Toyota Yaris review
The Toyota Yaris is spacious and reliable, but lacks the driving sparkle of class leaders like the Ford Fiesta
The Toyota Yaris supermini has long sat in the shadow of rivals like the Ford Fiesta and Volkswagen Polo, as the driving experience doesn’t offer the same level of fun and the interior doesn’t have the same high-class finish.
However, there are plenty of Yaris models to choose from. All are cheap to run, and all represent good value – including top-spec cars with up-to-date infotainment tech.
The basic 1.0-litre petrol engine is economical but gutless, so the 98bhp 1.33-litre is a better bet for most drivers.

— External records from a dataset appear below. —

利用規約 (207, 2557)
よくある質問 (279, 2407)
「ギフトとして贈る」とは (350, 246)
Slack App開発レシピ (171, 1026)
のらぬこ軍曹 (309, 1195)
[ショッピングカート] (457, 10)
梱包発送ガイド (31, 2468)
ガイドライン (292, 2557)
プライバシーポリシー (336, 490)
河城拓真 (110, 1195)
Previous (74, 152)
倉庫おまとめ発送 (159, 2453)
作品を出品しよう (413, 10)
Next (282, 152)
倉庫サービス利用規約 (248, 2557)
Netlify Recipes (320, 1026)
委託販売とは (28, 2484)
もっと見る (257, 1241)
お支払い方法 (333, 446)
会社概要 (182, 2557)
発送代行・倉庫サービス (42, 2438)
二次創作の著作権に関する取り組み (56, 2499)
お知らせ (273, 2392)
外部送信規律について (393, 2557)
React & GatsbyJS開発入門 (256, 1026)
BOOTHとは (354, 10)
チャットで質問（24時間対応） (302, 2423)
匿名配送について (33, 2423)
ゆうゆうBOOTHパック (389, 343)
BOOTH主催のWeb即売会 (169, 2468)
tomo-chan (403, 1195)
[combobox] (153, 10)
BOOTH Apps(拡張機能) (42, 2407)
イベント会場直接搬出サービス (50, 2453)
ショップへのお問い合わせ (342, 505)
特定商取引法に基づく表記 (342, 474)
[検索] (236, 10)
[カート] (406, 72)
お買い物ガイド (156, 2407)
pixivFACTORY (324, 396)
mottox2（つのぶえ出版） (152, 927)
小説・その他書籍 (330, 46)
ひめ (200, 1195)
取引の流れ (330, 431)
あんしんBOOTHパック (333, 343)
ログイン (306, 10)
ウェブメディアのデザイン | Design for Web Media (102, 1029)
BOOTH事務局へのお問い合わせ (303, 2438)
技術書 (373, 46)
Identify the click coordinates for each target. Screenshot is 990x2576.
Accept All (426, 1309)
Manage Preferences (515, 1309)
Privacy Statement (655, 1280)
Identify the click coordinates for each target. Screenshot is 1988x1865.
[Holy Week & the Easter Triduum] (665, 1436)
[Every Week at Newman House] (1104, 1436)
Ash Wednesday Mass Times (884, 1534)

If you want rock-bottom running costs – and spend most of your time in town – then the Yaris Hybrid is worth a look, too. With its petrol/electric drivetrain, this model emits just 75g/km of CO2 on the smallest wheels, which means free road tax, as well as exemption from the London Congestion Charge.
Toyota says the name Yaris is derived from Charis, the Greek goddess of beauty and elegance. Looking at recent versions of the popular supermini, you might think that’s stretching the point.
But the original Yaris was significant as the first car penned in the Toyota European design centre, and did bring something fresh to the party. It made its showroom debut in 1999 and created enough of a stir in the supermini sector to win Car of the Year accolades in both Europe and Japan. Its main asset, apart from a fresh face, was an interior that offered an unexpected amount of room from such a small package.
Production moved to a new Toyota plant in France in 2001, and new versions of the Yaris were introduced in 2005 and in 2011. Nowadays, the car does battle in a market packed with great-value, high-quality superminis – not just from Europe and Japan, but also Korea.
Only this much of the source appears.